Rind

Deniz bey de gelmiş grup tamamlanmış bööle alt alta dizilmişsniz ehuehuehe.ha bi de unutadan Gölge-Biziz kolay gele bakalım... Ankaraya dönünce şarkılarımı isterim ama ;-) :D (saymıım şimdi biliosunuz nasılsa :) )
 
deprem grubuyla bazı nedenlerden dolayı yollarımız ayrılmıştır!..deprem grubu yeni vokaliyle en kısa zamanda karşınızda olacaktır!..
deprem grubuna başarılar diliyorum..
görüşmek üzere,
hoşça kalın...
 
Herkese yeniden Merhabalar, 2-3 sayfa öncesine kadar bakacak olursanız; böyle bir mesajı benim yazıyor olmamım gerçekten ilginç bir durum olduğunu anlarsınız. Ancak dikkatiniz çekmek istediğim belirli bir nokta var. Bu mesajda uzun ve belki de özel de olsa, ona yer vermek istiyorum. Değer verenlerin de sonuna kadar okuyacağını düşünüyorum.

Deprem grubunu, ismi dahi henüz koyulmamışken 2004 yazından (belki de 2003'tü emin değilim) beri biliyorum. O zaman bile grup 2007 Eylül'ündeki; bugünkü kadrosunu kurabilirdi. Konuşalan şeyler arasında bu da vardı. Ancak düşüncelerimiz tam olarak uyuşmadığından böyle bir birliktelik olmadı. Derken o grupta, yine 2-3 sayfa öncesinden ya da grubun ilk 2-3 (+...) sayfasından tanıyor olmanız gereken Arda girdi gruba.

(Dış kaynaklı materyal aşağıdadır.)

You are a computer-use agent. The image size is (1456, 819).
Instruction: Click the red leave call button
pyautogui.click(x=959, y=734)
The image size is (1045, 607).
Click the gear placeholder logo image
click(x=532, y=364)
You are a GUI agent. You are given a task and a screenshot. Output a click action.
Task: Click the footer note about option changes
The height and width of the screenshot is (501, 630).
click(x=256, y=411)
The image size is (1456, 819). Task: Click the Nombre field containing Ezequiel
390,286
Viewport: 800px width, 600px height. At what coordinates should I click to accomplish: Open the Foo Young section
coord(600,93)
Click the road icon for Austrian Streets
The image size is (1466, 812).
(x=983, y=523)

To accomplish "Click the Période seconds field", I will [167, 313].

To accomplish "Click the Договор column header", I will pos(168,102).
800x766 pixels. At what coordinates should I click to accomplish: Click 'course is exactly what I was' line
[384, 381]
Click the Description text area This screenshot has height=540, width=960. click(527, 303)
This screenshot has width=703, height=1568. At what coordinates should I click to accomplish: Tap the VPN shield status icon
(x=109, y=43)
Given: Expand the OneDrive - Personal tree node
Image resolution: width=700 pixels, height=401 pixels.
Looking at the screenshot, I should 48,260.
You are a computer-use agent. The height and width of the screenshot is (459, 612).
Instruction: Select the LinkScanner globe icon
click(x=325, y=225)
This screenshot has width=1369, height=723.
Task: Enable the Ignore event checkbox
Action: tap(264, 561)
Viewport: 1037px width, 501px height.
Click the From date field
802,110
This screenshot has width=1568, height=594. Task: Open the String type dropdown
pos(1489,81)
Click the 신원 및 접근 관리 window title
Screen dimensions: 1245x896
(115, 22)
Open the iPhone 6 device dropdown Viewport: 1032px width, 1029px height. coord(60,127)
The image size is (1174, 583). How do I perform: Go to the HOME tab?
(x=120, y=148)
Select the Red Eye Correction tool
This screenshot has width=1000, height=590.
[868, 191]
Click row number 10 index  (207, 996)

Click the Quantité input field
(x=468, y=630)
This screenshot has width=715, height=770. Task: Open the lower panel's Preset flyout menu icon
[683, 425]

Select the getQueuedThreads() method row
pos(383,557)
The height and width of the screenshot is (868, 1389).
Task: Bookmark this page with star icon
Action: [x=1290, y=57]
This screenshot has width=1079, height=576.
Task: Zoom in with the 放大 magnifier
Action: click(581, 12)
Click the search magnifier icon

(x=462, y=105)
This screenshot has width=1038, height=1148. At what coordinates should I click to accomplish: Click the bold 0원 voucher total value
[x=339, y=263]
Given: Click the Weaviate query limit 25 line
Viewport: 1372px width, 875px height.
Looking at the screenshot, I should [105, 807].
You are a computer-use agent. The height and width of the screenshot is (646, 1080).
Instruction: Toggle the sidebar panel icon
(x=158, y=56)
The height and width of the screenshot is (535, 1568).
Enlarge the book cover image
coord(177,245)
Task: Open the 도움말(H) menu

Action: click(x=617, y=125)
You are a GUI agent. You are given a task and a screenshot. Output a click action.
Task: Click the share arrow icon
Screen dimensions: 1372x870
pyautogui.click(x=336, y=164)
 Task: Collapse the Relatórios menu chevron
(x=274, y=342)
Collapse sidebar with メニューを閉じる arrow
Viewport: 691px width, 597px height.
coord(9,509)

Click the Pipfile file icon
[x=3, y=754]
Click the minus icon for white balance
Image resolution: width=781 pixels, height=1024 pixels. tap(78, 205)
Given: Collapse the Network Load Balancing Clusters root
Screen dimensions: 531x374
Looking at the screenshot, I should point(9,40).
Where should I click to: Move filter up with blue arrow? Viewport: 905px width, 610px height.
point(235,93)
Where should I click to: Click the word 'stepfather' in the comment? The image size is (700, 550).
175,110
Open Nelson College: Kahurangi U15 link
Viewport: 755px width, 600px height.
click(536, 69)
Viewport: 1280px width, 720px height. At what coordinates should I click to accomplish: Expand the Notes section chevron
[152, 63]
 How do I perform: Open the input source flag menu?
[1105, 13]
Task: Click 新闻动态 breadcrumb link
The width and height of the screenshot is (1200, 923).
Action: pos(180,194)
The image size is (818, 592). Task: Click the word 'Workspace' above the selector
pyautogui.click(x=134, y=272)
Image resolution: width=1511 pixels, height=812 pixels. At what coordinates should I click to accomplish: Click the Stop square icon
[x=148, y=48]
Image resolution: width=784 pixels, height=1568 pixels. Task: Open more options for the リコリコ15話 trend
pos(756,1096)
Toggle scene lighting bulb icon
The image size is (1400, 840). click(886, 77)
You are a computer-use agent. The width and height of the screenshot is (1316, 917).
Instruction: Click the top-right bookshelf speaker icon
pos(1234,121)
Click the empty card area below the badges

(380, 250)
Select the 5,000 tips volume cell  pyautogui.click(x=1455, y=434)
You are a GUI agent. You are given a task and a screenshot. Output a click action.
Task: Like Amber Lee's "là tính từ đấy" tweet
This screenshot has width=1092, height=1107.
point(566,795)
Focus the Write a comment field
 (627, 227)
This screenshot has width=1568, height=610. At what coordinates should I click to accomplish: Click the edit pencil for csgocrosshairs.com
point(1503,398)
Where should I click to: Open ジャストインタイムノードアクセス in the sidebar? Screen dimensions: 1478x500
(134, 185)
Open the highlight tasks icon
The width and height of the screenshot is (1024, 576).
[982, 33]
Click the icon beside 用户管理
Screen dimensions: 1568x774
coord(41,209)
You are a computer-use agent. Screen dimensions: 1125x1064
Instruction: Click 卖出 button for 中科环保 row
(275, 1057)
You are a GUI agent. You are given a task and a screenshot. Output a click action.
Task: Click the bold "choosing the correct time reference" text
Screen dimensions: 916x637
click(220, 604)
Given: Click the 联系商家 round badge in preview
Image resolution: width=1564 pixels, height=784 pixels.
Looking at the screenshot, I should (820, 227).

Ve çeşitli vokal denemeleriyle geçirdi bu kadro onlarca ayını.

Bu geçen ayların birinde yeniden bugünkü kadrosunu kurma çalışmaları oldu, ancak fikir yine tutmadı. Ve herkes yolunda devam etti. O zamanki ortamlardan çıkan arkadaşlarımızdan kimisi (özellikle şu sıralar çok daha yakından tanıyacağınız) TNK grubuna girdi, çıktı; Kimisi ise Göksel'e kadar tırmanıp demir attı. Yalnız belirli bir çizgi tutturamasa da; taa o zamandan beri Deprem'in, Ertuğrul'un ve oturmamış da olsa bir Deprem grubunun geleceğinden, müzik adına bir şeyler yapacağından, bu işe gerçekten gönül verdiğinden kimsenin şüphesi yoktu.

Bugüne geliyorum. Düşünce açısından pek de farklı bir şeyler görmüyorum. Bir avuç genç adam işte; rüzgar nereden estiyse oraya doğru giden... Akıllarında sadece tek şey olan: müzik yapmak! Ve bunu rahat, kafanı kaşımadan, kurcalamadan; istediğin gibi, hissederek yaparak.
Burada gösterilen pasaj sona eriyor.